Mullah Omar: Qandahar centric; controls military and funds; close ties to UBL and ISID; increasingly suspicious of Rabbani's supporters; key supporters—Foreigh Minister, Governor of Herat, Governor of Mazar-e Sharif

 

Three years before 9/11, the Taliban diplomatic envoy is expelled from Saudi Arabia over the refusal of the government in Kandahar to hand over Osama Bin Laden.

After the African embassy bombings in August 1998, Washington sought Saudi Arabia’s help in forging a break between the Taliban and bin Laden, specifically in getting Mullah Omar to eject bin Laden from the country.

Prince Turki bin Faisal (also known as Turki al-Faisal)—head of Saudi intelligence and bin Laden’s earlier sponsor during the Soviet occupation of Afghanistan—went to Afghanistan to meet with Omar, head of the Taliban. The meeting is the stuff of legend, the powerful Saudi prince being not just rebuffed and insulted, but treated with less than princely dignity, and leaving in a swirl of robes.

When the Taliban ambassador was expelled from Riyadh, Saudi Crown Prince Abdullah happened to be in the United States on a visit and met at the White House with President Clinton and Vice President Al Gore. He reported on the earlier Turki visit to Afghanistan and expressed Saudi frustration with the unorthodox regime. Saudi Arabia wouldn’t formally break off diplomatic relations with the Taliban until September 25, 2001.

Osama bin Laden

 

Osama bin Laden, an obscure 37-year-old ideologue from Saudi Arabia, began to write a series of open letters as “The Committee for Advice and Reform” to then-King Fahd, to prominent princes and religious figures in the country, and to “the people of the Saudi Arabian Peninsula.”

The publicly-shared letters, written between 1994 and 1998, begin to express bin Laden’s worldview and radicalism, first in publicly speaking out about the situation in Saudi Arabia, and second, in laying out a set of grievances that prevent Arab fighters in Afghanistan and Pakistan from returning to their home countries (with the end of the Soviet occupation).

Seven years before 9/11, bin Laden talks of the insults and “apostasy” of American military forces deployed to Saudi Arabia after the Iraqi invasion of Kuwait, and even accuses King Fahd of “wearing a cross.” He addresses corruption in the country, the uneven application of Shariah law, what he claims are overtures and accommodations with Israel, and even the poor state of the Saudi armed forces, given how much money Saudi Arabia has spent on arms.

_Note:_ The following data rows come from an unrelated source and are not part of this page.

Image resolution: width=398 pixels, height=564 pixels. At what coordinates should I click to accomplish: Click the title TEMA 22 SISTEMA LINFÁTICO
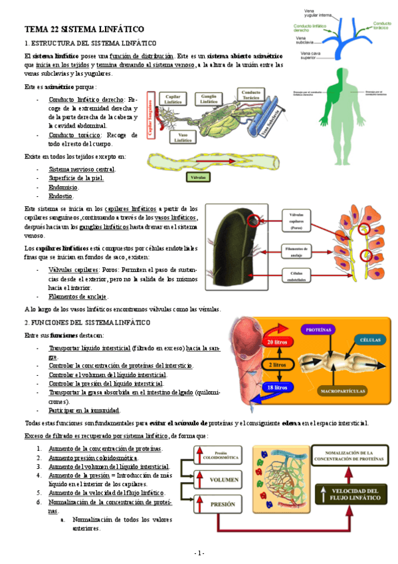click(x=84, y=30)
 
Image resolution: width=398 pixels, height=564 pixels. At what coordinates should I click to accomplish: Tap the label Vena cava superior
click(x=309, y=55)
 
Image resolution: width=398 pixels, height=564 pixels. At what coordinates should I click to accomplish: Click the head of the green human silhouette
click(x=340, y=72)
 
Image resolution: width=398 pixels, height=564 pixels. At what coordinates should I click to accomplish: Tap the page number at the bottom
click(x=199, y=553)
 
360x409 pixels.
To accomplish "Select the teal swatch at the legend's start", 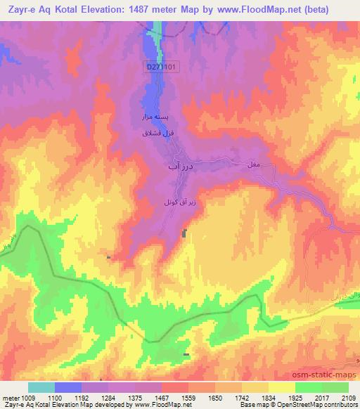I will tap(41, 387).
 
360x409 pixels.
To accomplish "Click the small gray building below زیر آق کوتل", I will tap(185, 233).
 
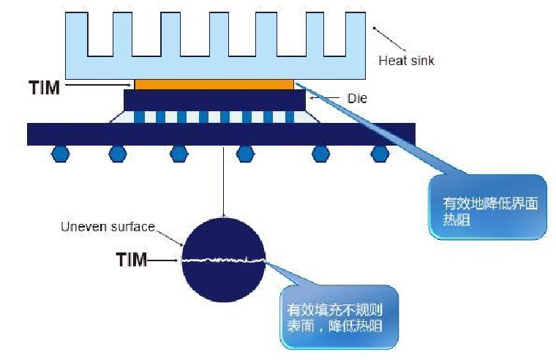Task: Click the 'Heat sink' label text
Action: tap(405, 61)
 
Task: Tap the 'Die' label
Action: tap(358, 98)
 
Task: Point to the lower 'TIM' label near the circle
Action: tap(132, 258)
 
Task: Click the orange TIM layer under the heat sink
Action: tap(214, 84)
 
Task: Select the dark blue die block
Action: tap(214, 100)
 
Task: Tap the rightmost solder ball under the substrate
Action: tap(378, 153)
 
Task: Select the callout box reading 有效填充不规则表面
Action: tap(339, 317)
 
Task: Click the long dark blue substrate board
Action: tap(221, 134)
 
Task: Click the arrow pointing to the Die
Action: tap(328, 97)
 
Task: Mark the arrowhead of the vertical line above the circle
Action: tap(223, 215)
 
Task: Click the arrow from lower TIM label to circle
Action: tap(165, 258)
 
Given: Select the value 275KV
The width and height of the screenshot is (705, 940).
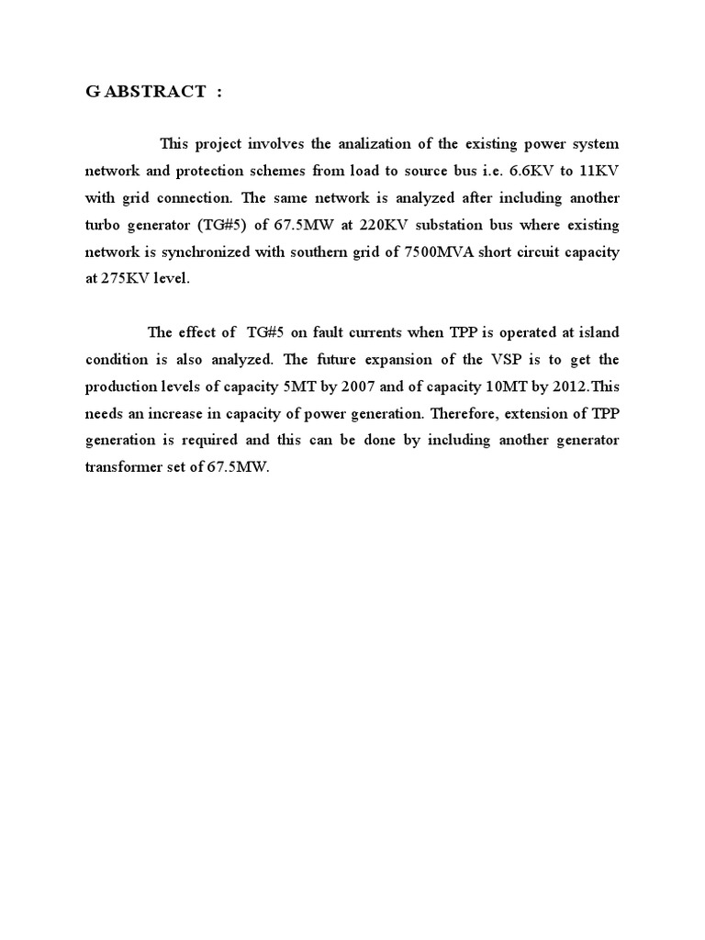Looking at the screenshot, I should click(119, 278).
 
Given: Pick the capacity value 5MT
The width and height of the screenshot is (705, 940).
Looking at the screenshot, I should click(294, 386).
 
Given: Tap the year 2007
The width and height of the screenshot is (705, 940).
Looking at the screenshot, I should click(352, 386).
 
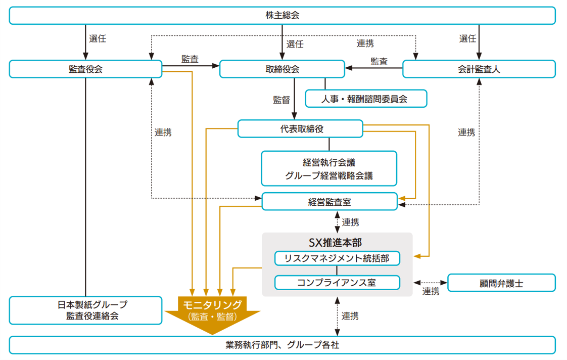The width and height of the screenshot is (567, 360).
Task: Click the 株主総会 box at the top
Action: point(282,15)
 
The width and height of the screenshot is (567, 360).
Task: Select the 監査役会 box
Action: point(85,69)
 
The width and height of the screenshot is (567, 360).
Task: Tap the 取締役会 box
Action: point(282,69)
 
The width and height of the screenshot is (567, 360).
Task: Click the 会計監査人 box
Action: point(478,69)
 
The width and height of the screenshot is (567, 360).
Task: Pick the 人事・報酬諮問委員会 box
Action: point(366,99)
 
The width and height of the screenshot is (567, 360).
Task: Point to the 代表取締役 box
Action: point(300,128)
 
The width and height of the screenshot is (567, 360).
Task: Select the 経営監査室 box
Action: point(329,202)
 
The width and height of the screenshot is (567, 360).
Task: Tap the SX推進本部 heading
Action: point(337,242)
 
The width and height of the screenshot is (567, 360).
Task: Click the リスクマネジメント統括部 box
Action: point(337,258)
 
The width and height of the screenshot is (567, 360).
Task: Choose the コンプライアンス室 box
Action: point(337,282)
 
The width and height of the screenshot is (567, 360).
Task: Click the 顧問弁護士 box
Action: point(501,283)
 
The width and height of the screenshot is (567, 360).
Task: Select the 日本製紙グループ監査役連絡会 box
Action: point(85,310)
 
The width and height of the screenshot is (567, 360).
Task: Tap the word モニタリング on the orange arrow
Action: point(212,304)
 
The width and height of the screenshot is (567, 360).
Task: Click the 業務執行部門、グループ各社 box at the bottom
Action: point(282,345)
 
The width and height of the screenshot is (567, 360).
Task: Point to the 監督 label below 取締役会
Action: point(281,100)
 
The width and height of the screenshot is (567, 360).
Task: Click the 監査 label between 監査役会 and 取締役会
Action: point(190,59)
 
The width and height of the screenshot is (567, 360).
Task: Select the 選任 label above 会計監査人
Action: point(467,38)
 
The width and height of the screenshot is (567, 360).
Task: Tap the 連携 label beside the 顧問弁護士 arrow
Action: point(431,291)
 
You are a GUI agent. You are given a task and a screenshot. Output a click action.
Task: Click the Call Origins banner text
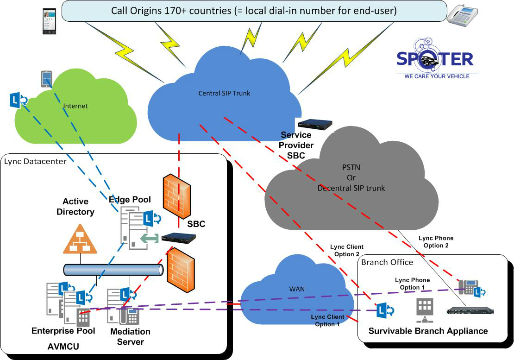(x=254, y=10)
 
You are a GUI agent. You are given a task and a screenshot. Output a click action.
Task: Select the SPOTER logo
(x=435, y=59)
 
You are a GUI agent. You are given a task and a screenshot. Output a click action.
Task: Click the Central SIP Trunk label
(x=224, y=93)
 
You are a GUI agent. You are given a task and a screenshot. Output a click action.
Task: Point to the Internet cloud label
(x=75, y=106)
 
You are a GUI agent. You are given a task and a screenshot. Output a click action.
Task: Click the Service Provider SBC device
(x=315, y=124)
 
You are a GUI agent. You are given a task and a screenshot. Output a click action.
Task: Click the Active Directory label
(x=78, y=207)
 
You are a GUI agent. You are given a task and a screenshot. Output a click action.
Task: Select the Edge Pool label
(x=130, y=200)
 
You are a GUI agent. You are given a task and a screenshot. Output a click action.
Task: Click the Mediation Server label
(x=130, y=337)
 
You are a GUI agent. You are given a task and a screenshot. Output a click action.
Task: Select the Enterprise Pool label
(x=63, y=331)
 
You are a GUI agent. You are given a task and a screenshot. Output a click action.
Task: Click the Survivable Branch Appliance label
(x=428, y=331)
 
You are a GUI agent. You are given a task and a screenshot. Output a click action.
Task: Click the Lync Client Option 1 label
(x=327, y=320)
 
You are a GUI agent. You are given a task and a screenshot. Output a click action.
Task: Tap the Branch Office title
(x=387, y=262)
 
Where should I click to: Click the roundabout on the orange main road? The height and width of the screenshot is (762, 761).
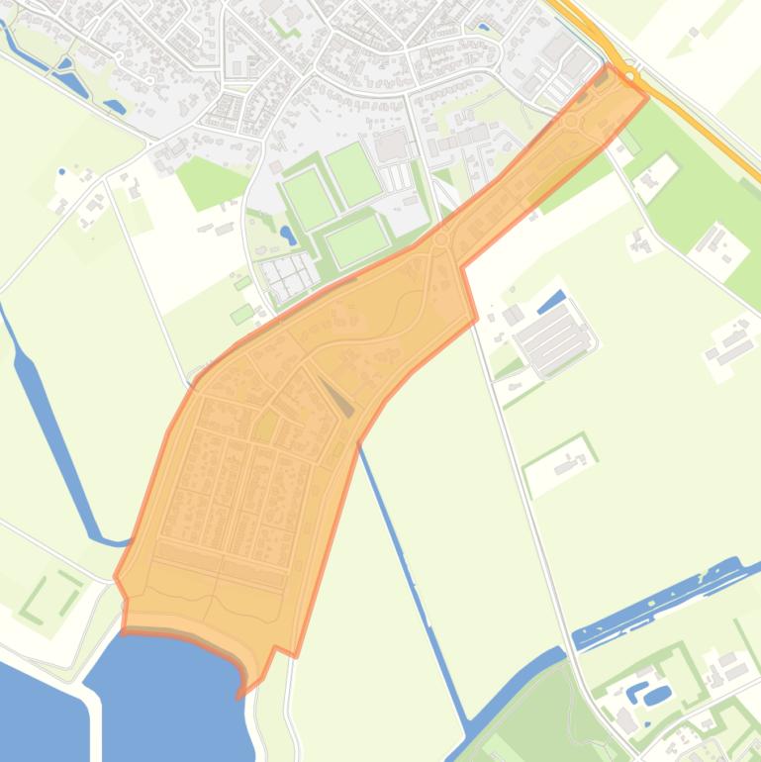pyautogui.click(x=630, y=76)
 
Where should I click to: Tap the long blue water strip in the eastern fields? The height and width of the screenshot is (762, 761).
pyautogui.click(x=658, y=602)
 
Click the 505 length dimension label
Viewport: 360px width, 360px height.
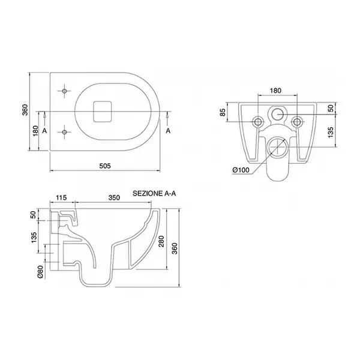click(x=105, y=166)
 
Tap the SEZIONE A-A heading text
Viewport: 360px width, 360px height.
click(x=154, y=194)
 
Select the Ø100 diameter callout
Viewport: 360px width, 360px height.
click(x=241, y=170)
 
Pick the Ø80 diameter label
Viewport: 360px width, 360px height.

“The gulf crisis [the Iraqi invasion of Kuwait] revealed the lack of preparedness, the need for [foreign] troops, and the ineptitude of its leadership. All of these shortcomings exist in spite of the astronomical amounts that have been spent on the military,” bin Laden wrote—all accurate portrayals and a reality that persists to this day as demonstrated in the disastrous Saudi-run war in Yemen.

“The regime also imported Christian women to defend it, thereby placing the army in the highest degree of shame, disgrace, and frustration,” bin Laden wrote, references to his own brand of fundamental Islam—what would become central to al Qaeda ideology.

The letters are rhetorical, inflammatory, and inaccurate to the Western reader but also a clear indictment of the family Saud and other Arab rulers. The letters in many ways are as erroneous as they are prescient in laying out bin Laden’s and al Qaeda’s grievances, but they are also so obscure in their focus and references that they were hardly noticed in the West. They form a rich source, and yet were little known, even after al Qaeda’s early attacks on America, certainly a missed opportunity to understand what drove so many to take up arms in this new brand of international and anti-American terrorism.